Once per turn when you hit a creature with an attack that deals slashing damage, you can reduce the speed of the target by 10 feet until the start of your next turn.
When you score a critical hit that deals slashing damage to a creature, you grievously wound it. Until the start of your next turn, the target has disadvantage on all attack rolls.
Slasher: Tear Them a New One
Review by Sam West, Twitter: @CrierKobold
If you’re a Strength based character with a melee weapon, chances are it does slashing damage. Slasher, then, is an easy inclusion on most of said character sheets whenever you want to bump up your odd Strength score to an even one for that sweet, sweet +1 to your Strength modifier. Beyond that, Slasher doesn’t offer you THAT much; a ten foot slow once a turn is neat, but not particularly useful on melee weapons, and while the critical hit effect is great, it won’t be happening often enough to really sell me on what is happening here.
All the big ticket weapons that tend to be the best in their respective lane deal slashing damage (for Strength builds). Glaives and halberds deal 1d10 slashing damage for Polearm Master builds, greatswords deal 2d6 slashing for Great Weapon Master builds, longswords give you a 1d8 slashing weapon for the sword and board defensive builds, and handaxes are the d6 slashing thrown weapon of choice, or if (for some reason) you really want to lean into the versatile trait. If you aren’t specifically looking for a weapon’s aesthetic, and you want to be hitting with Strength, chances are you’ll be dealing slashing damage.
While thrown handaxes might seem valuable to stick a -10 speed penalty onto, their short range of 20/60 makes it challenging to actually eat actions by forcing dashes. Polearm Masters might be able to get away with this over Sentinel, especially if it’s giving them an extra +1 to hit and damage, because occasionally something will run out of speed when you intercept it at range, which is nifty. That’s probably the best case use for Slasher, but I don’t think that has a ton of merit when you consider just how many other feats Polearm Master builds tend to want.
Crit fishing builds (builds looking to make as many attacks as possible with as many ways of upping their critical chances) probably want higher damage critical effects, but if you’ve got a spare feat on your fighter in the upper tiers, or again, want to get an even Strength score, Slasher is a nice upside. Those builds tend to focus on just outright killing whatever comes in contact with them, but for when they don’t smash something into a bloody pulp in one turn, detracting from its returning blows seems decent. Not really entirely what the build wants to do, but something to consider.

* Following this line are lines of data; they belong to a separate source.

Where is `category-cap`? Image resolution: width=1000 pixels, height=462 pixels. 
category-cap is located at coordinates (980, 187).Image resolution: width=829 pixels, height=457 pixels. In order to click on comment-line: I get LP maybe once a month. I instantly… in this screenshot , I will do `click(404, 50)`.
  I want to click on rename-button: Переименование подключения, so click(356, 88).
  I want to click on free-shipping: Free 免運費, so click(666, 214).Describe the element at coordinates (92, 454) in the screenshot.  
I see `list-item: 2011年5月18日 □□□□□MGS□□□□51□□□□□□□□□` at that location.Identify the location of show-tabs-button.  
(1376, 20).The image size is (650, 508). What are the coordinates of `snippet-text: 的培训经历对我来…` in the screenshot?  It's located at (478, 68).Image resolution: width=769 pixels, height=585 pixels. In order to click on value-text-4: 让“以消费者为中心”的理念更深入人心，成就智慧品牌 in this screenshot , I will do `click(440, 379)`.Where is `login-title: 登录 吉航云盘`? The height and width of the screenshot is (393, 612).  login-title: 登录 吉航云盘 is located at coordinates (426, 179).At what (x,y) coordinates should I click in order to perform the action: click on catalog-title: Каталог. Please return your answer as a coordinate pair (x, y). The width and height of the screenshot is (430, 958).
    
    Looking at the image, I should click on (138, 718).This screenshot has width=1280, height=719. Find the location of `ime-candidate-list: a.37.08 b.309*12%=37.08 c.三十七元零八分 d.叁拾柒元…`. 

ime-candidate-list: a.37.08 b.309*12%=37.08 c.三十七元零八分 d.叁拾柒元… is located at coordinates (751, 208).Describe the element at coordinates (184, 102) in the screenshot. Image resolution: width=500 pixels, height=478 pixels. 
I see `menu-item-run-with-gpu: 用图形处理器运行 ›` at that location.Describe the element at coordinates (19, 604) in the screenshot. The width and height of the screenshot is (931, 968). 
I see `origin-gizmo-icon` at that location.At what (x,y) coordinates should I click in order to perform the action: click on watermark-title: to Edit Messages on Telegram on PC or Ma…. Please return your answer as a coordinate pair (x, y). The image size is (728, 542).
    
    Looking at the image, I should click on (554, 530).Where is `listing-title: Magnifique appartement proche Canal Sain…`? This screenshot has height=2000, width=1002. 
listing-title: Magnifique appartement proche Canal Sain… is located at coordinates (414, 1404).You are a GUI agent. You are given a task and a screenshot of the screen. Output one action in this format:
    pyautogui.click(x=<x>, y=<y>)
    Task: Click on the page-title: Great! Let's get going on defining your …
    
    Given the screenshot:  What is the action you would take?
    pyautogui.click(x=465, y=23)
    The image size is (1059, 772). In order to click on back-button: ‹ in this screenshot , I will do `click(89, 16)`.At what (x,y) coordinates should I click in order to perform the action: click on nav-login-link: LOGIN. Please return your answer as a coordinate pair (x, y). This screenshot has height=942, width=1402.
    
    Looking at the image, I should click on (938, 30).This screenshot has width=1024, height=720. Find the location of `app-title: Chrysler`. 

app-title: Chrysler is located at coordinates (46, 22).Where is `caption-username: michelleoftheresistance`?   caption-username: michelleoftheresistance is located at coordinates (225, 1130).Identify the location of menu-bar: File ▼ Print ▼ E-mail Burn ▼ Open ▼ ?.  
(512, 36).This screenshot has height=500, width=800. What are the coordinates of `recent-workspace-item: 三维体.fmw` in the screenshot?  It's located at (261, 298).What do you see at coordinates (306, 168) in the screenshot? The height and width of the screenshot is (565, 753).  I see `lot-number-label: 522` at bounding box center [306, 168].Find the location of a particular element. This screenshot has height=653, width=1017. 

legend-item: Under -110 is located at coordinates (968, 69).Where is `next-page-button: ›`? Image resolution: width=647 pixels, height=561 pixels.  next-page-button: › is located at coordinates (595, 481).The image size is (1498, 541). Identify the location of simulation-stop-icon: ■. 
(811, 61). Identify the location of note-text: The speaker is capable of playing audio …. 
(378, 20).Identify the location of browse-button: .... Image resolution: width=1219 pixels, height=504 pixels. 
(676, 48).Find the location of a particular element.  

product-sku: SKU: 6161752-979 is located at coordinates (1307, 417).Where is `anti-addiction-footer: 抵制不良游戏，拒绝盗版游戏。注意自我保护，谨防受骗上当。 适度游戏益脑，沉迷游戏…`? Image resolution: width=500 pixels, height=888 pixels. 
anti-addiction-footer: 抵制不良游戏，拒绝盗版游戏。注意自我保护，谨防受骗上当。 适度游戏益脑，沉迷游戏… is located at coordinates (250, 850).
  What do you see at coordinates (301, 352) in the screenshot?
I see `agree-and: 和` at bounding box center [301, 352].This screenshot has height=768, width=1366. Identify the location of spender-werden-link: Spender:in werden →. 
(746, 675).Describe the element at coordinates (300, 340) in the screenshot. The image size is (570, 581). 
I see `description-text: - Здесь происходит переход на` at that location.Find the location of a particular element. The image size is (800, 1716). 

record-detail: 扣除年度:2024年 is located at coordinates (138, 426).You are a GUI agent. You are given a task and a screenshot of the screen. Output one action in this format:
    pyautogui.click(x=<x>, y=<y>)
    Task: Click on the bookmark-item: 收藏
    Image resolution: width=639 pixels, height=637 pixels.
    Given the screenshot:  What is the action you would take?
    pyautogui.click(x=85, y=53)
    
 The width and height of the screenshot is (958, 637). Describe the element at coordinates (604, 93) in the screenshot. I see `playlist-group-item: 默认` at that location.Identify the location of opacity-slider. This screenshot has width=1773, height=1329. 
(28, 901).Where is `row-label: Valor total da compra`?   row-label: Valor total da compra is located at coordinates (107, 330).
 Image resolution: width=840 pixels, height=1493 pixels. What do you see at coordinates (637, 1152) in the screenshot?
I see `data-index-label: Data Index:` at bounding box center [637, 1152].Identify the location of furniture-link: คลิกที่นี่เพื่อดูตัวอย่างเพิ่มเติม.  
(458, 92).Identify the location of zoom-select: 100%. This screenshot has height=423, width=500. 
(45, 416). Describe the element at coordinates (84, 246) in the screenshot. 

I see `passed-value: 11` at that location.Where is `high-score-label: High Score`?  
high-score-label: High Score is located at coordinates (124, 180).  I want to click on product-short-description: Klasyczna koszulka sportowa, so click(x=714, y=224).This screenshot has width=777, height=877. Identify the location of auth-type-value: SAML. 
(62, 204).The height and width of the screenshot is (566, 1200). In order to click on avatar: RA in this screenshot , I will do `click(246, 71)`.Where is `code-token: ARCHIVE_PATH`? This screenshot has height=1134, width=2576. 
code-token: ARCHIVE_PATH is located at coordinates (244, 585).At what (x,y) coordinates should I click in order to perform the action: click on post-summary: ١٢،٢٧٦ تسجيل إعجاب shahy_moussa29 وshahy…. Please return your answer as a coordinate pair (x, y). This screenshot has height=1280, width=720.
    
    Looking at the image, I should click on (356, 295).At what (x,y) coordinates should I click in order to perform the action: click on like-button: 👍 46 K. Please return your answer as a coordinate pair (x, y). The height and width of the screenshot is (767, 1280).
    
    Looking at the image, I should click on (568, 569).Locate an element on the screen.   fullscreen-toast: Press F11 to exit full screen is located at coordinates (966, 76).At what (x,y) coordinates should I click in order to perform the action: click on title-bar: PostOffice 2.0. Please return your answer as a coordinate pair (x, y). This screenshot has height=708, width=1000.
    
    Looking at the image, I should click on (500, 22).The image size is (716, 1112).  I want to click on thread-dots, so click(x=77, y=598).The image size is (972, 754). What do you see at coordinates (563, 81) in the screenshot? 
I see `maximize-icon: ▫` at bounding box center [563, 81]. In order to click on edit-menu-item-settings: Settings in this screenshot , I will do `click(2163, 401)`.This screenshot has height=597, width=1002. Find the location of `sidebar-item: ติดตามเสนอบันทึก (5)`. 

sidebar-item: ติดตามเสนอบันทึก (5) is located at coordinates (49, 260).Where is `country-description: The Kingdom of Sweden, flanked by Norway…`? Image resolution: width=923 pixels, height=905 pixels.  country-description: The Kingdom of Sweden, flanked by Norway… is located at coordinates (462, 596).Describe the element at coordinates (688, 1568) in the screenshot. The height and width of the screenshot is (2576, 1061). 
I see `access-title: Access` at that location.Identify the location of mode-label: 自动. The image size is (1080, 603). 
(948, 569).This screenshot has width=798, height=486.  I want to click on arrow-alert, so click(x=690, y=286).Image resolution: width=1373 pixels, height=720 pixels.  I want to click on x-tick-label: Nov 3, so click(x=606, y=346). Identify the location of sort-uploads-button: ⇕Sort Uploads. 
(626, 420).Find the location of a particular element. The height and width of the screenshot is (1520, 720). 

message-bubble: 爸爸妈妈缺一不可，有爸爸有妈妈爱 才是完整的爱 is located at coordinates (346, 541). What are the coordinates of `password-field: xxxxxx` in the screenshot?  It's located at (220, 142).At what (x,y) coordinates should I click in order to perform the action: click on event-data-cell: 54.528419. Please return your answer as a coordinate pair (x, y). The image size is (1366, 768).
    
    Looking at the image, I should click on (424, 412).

Slasher is largely inoffensive, and probably only justifies its place on your sheet when the ability score improvement makes a big difference. There will be a corner case circumstance here and there where the speed reduction has a big impact, and an occasional random crit on a big bad can feel like an even larger swing in the parties favor than just a regular crit would. Beyond that, there are a handful of martial feats to improve play patterns that are WAY better than this. Those are probably what you should be spending your feats on.